Text provided:
-*-

Friday 21 March 2014

Public service

 We have often relied on the public service for services. My father is a civil servant therefore I am a beneficiary of the public service. I have a Psmas medical aid card that l use as frequently as l can because l need to use my father’s hard earned money. So if and whenever I feel unwell I just go to see the doctor. So on this one instance I went to see a doctor at a Psmas clinic. I was really sick and I ask the doctor what was wrong with me. When l got there, the doctor asked me what was wrong with me and l told him. Then l showed him what l had believed to be a reaction from an insect bite. I was startled, shocked and certainly speechless wen the doctor told me to go and google my sickness before giving me my prescription. I can still remember that he stood half a metre away from me as he “looked” at the bite. He stood there with hands on his waist and just looked at me. I still remember how angry l was as l left his office, l complained all the way home and to date. I ended up having to see another doctor J

 I decide to include this in this blog post after I heard the story of a guy who was involved in a car accident and was discharged without any medication not even a single dose of pain killers.

What is happening to the health system in this country? What happened to nurses and doctors I used to meet in General hospitals while l was still young? What happened to the basic element of compassion? What happened to the basic ethic of doing your jobs? Are these doctors buying medical certificates? Are they real doctors? Are they lazy?

I do not understand how doctors who are responsible for taking care of our health have suddenly become so negligent. Sometimes l tend to think that maybe they are not happy with their jobs, their main aim of getting into medicine was because they were worried about the monetary benefits rather than saving people’s lives. I wish all hospitals were like ER hospitals. Maybe life will be better.

-*-

Collected data:

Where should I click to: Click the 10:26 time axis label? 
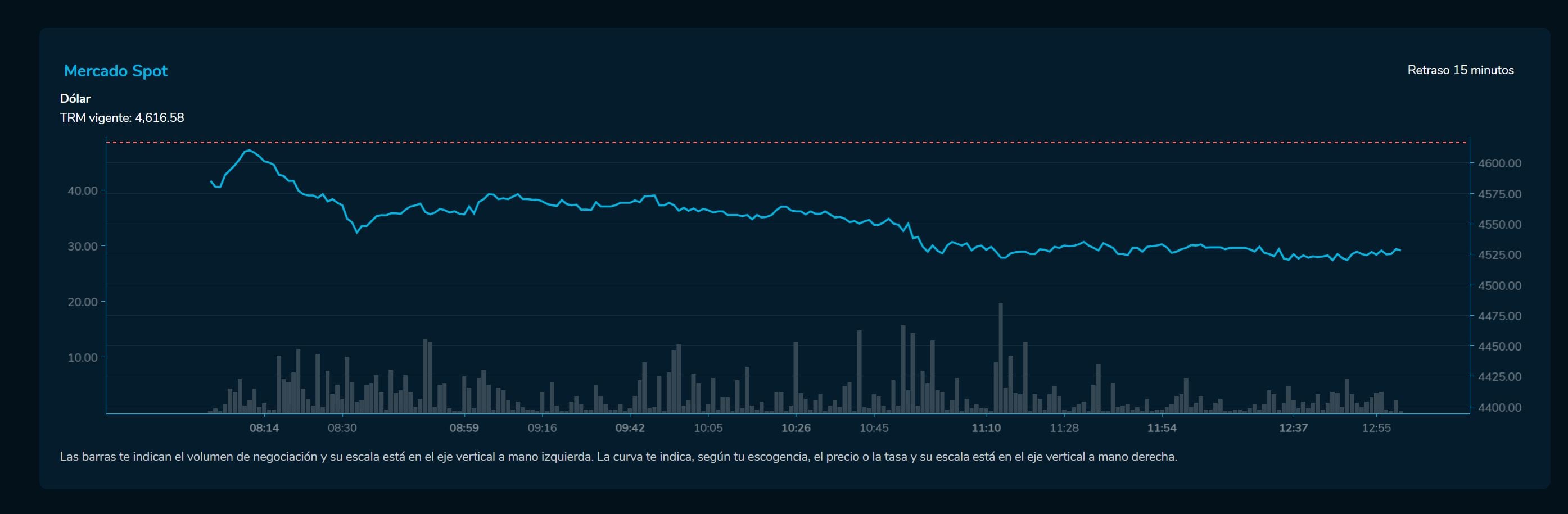[796, 427]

-*-

Required action 1: In the public service post, rewrite the part that opens with the words containing "I decide to" and closes with "of pain killers.", replacing "car accident" with "bus accident".
Required action 2: In the public service post, what did the doctor tell the writer to do before handing over a prescription?
Required action 3: According to the public service post, why does the writer use the Psmas medical aid card as often as possible?
Rely only on the public service post.

Your response 1:
I decide to include this in this blog post after I heard the story of a guy who was involved in a bus accident and was discharged without any medication not even a single dose of pain killers.

Your response 2: To go and google the sickness.

Your response 3: The writer's father is a civil servant, which makes the writer a beneficiary of the public service. The writer uses the card as frequently as possible because of a need to use the father's hard-earned money.